Excerpted passage:
Jack Ma (fourth left) poses for a selfie with forerunners of rural e-commerce at the Seventh China Taobao Village Forum on August 30 in Huimin County, east China’s Shandong Province (COURTESY PHOTO)

Born in 1991, Cui Qisong, who hails from Lizhuang Town, Huimin County of east China’s Shandong Province, became a migrant worker after graduation from high school. In 2015, he found that his neighbor was doing business online. After going through a lot of frustration, he finally joined the trend and started selling soil collected from farms by the Yellow River, which is considered to be of great value for cultivating flowers. This odd product brought him success and turned him into a millionaire within just three years.

The number of grassroots startups like Cui’s has increased rapidly. In August 2019, there are over 2,800 online stores, with a combined sales volume of more than 1 billion yuan ($141 million), opened by residents of Lizhuang. More than 10,000 e-commerce practitioners have sprung up in Huimin County.

Rural transformation

E-commerce has witnessed rapid growth in rural areas in this decade. In 2009, when AliResearch, Alibaba's research arm, tried to identify Taobao villages, a term coined by Alibaba to define any place where 10 percent of the local population is engaged in online retail and makes at least 10 million yuan ($1.4 million) from the Taobao platform annually, there were only three. Taobao is the e-commerce giant's major online shopping platform.

But in 2019, there are 4,310 Taobao villages scattered in 25 provinces, according to a report released during the Seventh China Taobao Village Forum on August 30.

The report, co-authored by AliResearch, Nanjing University, Zhejiang University and the Chinese Academy of Social Sciences, revealed that in 2018 alone, the combined sales volume of 2.4 million vendors in Taobao villages exceeded 700 billion yuan ($98.4 billion), accounting for 50 percent of China's rural e-commerce volume and creating 6.83 million jobs.

The development of Taobao villages has helped lift many rural areas out of poverty through encouraging online sales of farm produce and local specialties. Along with the development, local authorities have improved roads, broadband Internet services, power supply and logistics to support farmers in setting up online stores. It represents a transformation of the rural economy, as well as the lifestyle and mindset of rural residents.

Gao Hongbin, Vice President of Alibaba Group and Director of AliResearch, told Beijing Review that besides the increase in number, Taobao villages are spreading in the central and western parts of China. He said a new feature in these areas is that e-commerce clusters tend to be based in a town, rather than individual Taobao villages.

Given data:
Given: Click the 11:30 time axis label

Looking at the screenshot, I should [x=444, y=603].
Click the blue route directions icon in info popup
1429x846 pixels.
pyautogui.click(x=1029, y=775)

Tasks:
(A) Answer these questions from the article on Taobao villages:
(i) What product did Cui Qisong start selling online?
(ii) How many Taobao villages were there when AliResearch first tried to identify them in 2009?
(iii) How many jobs did Taobao villages create in 2018?
(B) Write the next part of the article on Taobao villages, picking up after its last sentence.
The data are not needed for this work.

Solved problems:
(A)
(i) Soil collected from farms by the Yellow River
(ii) Three
(iii) 6.83 million

(B)
“Perhaps we can say that towns in central and western China are more suitable for e-commerce, as they have more favorable conditions compared to villages,” said Gao. For example, villagers regularly visit town fairs, which turn towns into centers of trade and information. In addition, towns are usually the transportation hub for surrounding villages.

When asked about the reasons behind the success of Taobao villages, Gao mentioned three indispensable factors: first and foremost, the entrepreneurial spirit; second, the e-commerce platform; and third, local governments’ support in improving business environment and providing preferential policies.

A photographer takes photos of agricultural produce to be displayed on e-commerce platforms in Lincheng County, north China's Hebei Province, on August 25 (XINHUA)

Systemic improvement

Jack Ma, founder of Alibaba Group, joined the Seventh China Taobao Village Forum on August 30 after his dialogue with Elon Musk in Shanghai. Unlike the rocket man who has an ambition to go to Mars, Ma cares more about life on earth.

To further boost China’s e-commerce development, Ma said in his keynote speech that his company will work with local governments to build a new supply and marketing system for rural areas in China where farmers can buy better seeds and fertilizer, and sell their products as well.

Ma said although China's Supply and Marketing Cooperative (SMC) system helped develop the agricultural industry and rural areas, it needs to undergo reform and adopt new ideas and technologies. Alibaba is willing to work with local governments to build a new SMC system to help farmers sell their products and purchase the finest agricultural inputs at reasonable prices, Ma noted.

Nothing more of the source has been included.